Extracted entries section start
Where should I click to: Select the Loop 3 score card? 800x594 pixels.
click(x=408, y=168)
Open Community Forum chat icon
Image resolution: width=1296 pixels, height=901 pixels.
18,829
Extracted entries section end
The records above are to be output in full and without error.

*Solution*:
Where should I click to: Select the Loop 3 score card? 800x594 pixels.
click(x=408, y=168)
Open Community Forum chat icon
Image resolution: width=1296 pixels, height=901 pixels.
18,829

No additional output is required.